Sesame Oil
INCI: Sesamum Indicum Seed Oil
A balanced, mid-weight oil from sesame seeds with natural antioxidants (sesamol, sesamolin). Conditioning and surprisingly shelf-stable.
Overview
Sesame oil is pressed from the seeds of Sesamum indicum, a plant cultivated across Asia, Africa, and the Mediterranean. For cosmetic use you want cold-pressed, untoasted sesame oil — pale yellow, with a mild, faintly nutty smell. The dark, strongly fragrant toasted sesame oil you find in Asian grocery stores is a different product made from roasted seeds and is not appropriate for skincare.
It has deep roots in Ayurvedic tradition, where it is the default base oil for daily self-massage (abhyanga) and many medicated oils.
Shelf life is good for a PUFA-containing oil — roughly 1-2 years stored cool, dark, and dry. The reason is sesame’s natural content of two unique antioxidants: sesamol and sesamolin, which slow oxidation from the inside.
What it does in a formula
Sesame oil is roughly 40-45% oleic acid, 40-45% linoleic acid, 7-12% palmitic, 4-6% stearic. The balance between oleic and linoleic is unusually even, which is why it sits comfortably between “rich” and “light” — neither soaks in like a serum oil nor lingers like an occlusive.

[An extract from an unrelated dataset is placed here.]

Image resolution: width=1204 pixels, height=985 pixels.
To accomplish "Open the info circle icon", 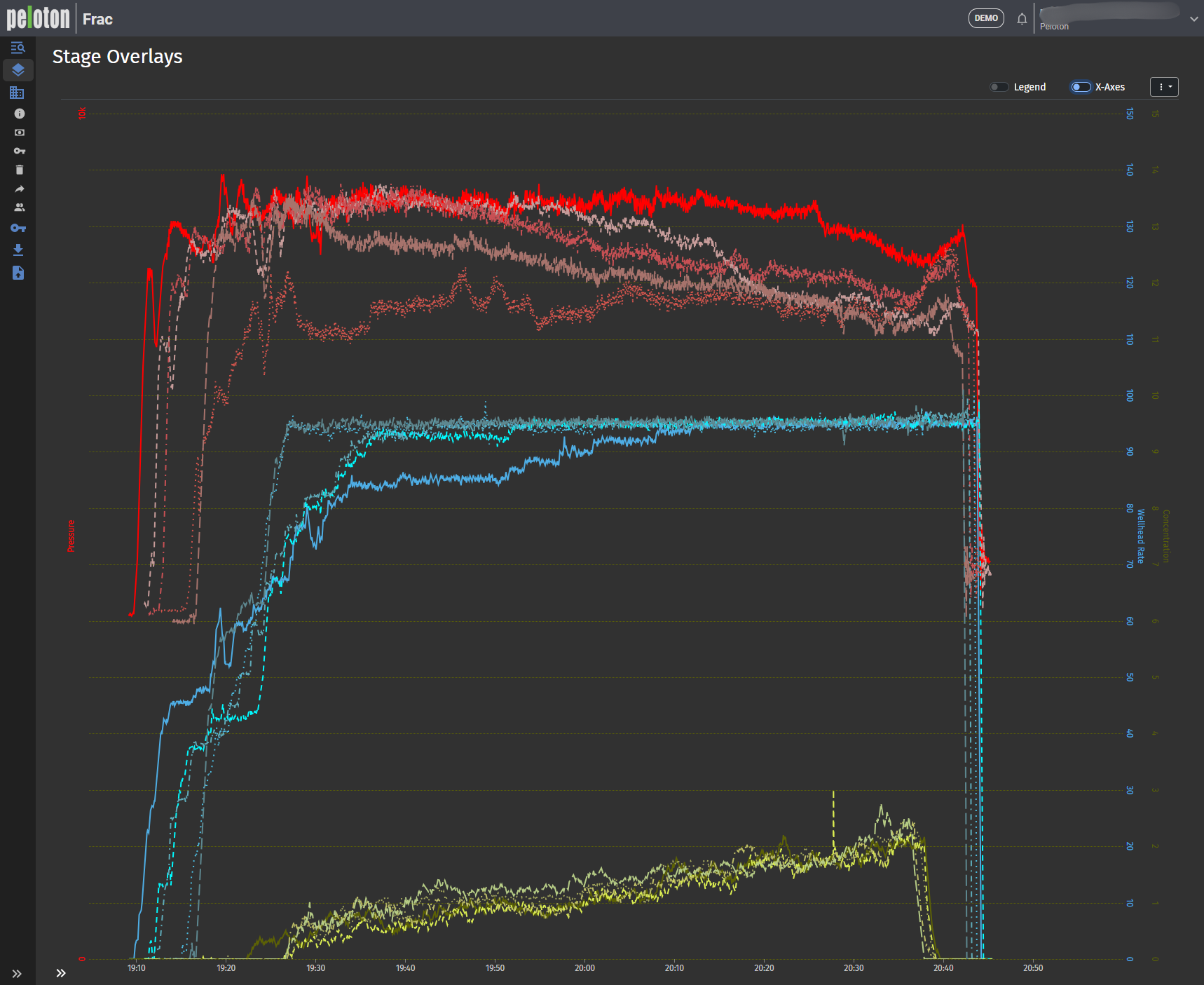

The natural sesamol/sesamolin content gives it a real edge: it is one of the few PUFA-rich oils that does not require obsessive antioxidant supplementation to stay fresh. It still benefits from vitamin E, but it is forgiving.
How to use
Add to the oil phase. Tolerates standard heat-and-hold at 75 C, though many formulators add it at cool-down (below 40 C) to preserve the natural antioxidants. Can also be used cold straight from the bottle as a body or massage oil.
Usage rates by product type:
- Body and massage oils: 30-100% (the classic Ayurvedic abhyanga use)
- Body lotions and creams: 5-15%
- Face creams: 3-10% (mild and well-tolerated)
- Hair oils and scalp treatments: 10-50%
- Cold-process soap: 5-15% (SAP value approximately 0.133 NaOH)
Best for / Worst for
Best for: body and massage oils, dry and mature skin, scalp and hair oils, Ayurvedic-inspired formulas, formulators who want a PUFA-rich oil without the rancidity headache of rosehip or hemp.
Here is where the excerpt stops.